E nem precisa ser tão famoso assim. Com 10 mil seguidores, um gamer profissional já consegue tirar entre R$ 10 e R$ 15 mil por mês provenientes de doações de fãs e da remuneração dada pela plataforma. Entre os profissionais, tem garoto faturando milhões. O americano Kyle Giersdorf, conhecido como Bugha, venceu a primeira Copa do Mundo Fortnite no ano passado, quando tinha apenas 16 anos, e levou para casa um prêmio de US$ 3 milhões (no câmbio atual, cerca de R$ 15 milhões).

Nos últimos anos, o mercado de games ultrapassou o de música e de cinema, e já fatura mais do que os dois juntos - e pensar que a minha geração cresceu ouvindo que videogame era perda de tempo.

Oportunidades para marcas

Por ser fascinado por eSports e estar conectado a este mundo, fico com o cabelo em pé ao ver, de camarote e comendo pipoca, a imensa oportunidade que as empresas estão deixando passar.

Por que as marcas ainda não estão dentro desses ambientes virtuais de game? Para além de banners e pop-ups, que eu desaconselho fortemente, pense na quantidade de possibilidades de inserção de marca e de e-commerce. Um avatar poder vestir roupas e tênis de grifes, beber refrigerantes, comprar carros, ouvir música, visitar praias, museus, lugares históricos.

Comprar roupa para o avatar tem até um nome próprio dentro dos games: skin. Coisa que a grife italiana Gucci já abraçou. Em junho, a empresa anunciou parceria com o jogo Tennis Clash. Os personagens Diana e Jonah podem ser vestidos dos pés à cabeça com looks de luxo da grife. Mais que marcar presença entre os jogadores, a Gucci aproveitou o canal para reforçar seu e-commerce. Ao comprar a roupa para o avatar, o jogador recebe o modelo real em casa, para ele usar.

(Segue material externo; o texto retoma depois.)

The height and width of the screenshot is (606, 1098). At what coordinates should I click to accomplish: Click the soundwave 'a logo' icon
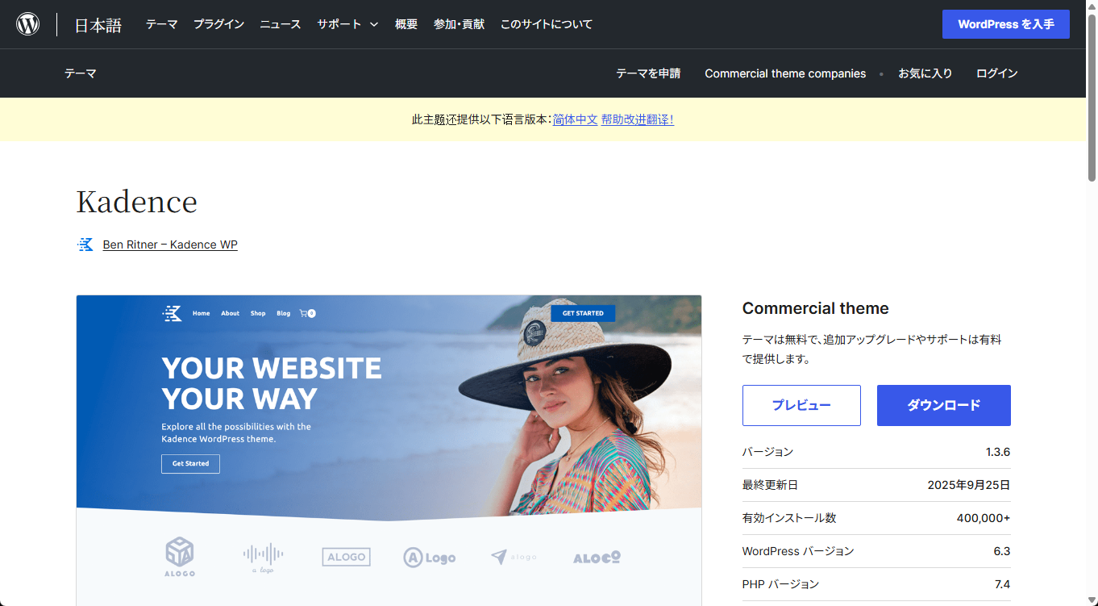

Se você ainda não se convenceu, vou dar só mais dois exemplos de inovação e audiência deste crescente e promissor mercado. Em 2018, mais gente assistiu a final do League of Legends, o jogo mais popular que existe atualmente, que a final da Copa do Mundo da FIFA. Por fim, este ano o TikTok lançou o primeiro torneio de jogadores universitários nos Estados Unidos, o TikTok Cup.

Game é cultura, como a gastronomia e arte. Aliás, criar um jogo do zero é uma arte, alguns levam até sete anos para serem desenvolvidos, em um processo cuidadoso e detalhista. É um mercado que deve ser olhado com a mesma seriedade que os criadores de games olham para seu público.

Minha mãe estava errada na década de 90. Não seja você a estar errado em 2025.